You can’t have nice times in the market for very long. After a terrific four months at the start of the year, the market is on high alert once again.
The market rallied until the beginning of May for good reasons. Recession fears faded away. North American central banks announced they were finished raising rates for a while. Brexit was kicked down the road until the end of the year. First quarter corporate earnings came in better than expected. Perhaps most importantly, it appeared that the U.S. and China were close to a deal to end their year-long trade dispute.
With the U.S./China trade dispute back in the headlines, stock market investors have been punished across the board in May. Although it appears that the North American economy is still in expansion, growth has slowed markedly. However, all is not lost. Both the Bank of Canada and the Federal Reserve are still on hold indefinitely and may even look to cut interest rates at some point if conditions worsen. Earnings in the first quarter were stronger than expected, but a protracted trade dispute could dampen even the most optimistic outlook.
All sounds pretty mediocre right? Actually, mediocre can be good for your portfolio.

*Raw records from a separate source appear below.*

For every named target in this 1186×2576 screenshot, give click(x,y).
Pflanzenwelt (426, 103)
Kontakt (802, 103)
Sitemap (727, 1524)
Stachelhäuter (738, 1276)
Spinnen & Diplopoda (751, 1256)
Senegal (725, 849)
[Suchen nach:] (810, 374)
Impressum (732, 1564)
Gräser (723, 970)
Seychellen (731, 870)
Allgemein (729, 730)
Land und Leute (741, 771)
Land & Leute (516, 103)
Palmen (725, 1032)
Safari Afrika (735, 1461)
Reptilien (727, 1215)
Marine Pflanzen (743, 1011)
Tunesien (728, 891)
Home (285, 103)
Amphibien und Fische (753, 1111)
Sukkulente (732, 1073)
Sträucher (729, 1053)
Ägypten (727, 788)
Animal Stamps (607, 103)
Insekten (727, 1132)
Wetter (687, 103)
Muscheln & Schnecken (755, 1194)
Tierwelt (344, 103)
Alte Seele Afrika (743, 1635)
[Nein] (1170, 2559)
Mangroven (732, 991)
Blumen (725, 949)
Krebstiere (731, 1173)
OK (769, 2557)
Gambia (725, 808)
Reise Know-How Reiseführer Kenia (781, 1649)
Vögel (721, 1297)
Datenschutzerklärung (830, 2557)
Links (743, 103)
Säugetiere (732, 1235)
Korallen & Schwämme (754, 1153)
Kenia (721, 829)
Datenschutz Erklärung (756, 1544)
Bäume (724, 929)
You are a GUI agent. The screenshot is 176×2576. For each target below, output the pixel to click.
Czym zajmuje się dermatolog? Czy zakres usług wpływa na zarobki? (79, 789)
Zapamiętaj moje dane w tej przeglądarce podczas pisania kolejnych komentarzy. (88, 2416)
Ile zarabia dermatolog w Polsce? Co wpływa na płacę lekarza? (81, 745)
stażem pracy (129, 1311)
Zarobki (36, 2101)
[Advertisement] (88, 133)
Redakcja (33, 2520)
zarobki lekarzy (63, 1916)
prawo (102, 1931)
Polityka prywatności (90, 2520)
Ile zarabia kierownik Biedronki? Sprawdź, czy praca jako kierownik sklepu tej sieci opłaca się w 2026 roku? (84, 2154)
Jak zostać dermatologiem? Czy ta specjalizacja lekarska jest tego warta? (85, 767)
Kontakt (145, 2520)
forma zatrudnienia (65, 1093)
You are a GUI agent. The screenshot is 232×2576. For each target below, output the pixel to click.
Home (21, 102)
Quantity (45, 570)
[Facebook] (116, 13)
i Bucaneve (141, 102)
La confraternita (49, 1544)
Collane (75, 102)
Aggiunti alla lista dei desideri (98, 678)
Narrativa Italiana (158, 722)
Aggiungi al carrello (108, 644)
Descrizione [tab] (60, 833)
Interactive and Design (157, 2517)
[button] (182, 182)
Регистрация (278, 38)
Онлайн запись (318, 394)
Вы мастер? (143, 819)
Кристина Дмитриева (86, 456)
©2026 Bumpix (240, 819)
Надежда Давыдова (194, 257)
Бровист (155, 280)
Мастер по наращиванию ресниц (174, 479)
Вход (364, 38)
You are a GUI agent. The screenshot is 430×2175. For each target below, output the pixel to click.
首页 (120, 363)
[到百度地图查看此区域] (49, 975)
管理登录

Look at the chart below. Since 1927, the stock market has performed best when earnings per share were 10-25% lower than they were the previous year. Perhaps this seems counterintuitive. However, if earnings grow too quickly, it indicates that the economy is doing too well and that, at some point, interest rates will rise to prevent over-heating. If you can be compensated with high interest rates for taking on less risk, you will certainly need less stock market exposure to achieve a reasonable rate of return. If earnings are slowing and the economy is stagnating, there is no reason for interest rates to go higher and, as a result, you will have to own more in stocks to achieve your desired rate of return.
We hope that the U.S. and China trade dispute ends soon. But if history is any guide, the uncertainty that it is creating may not be that bad for your portfolio.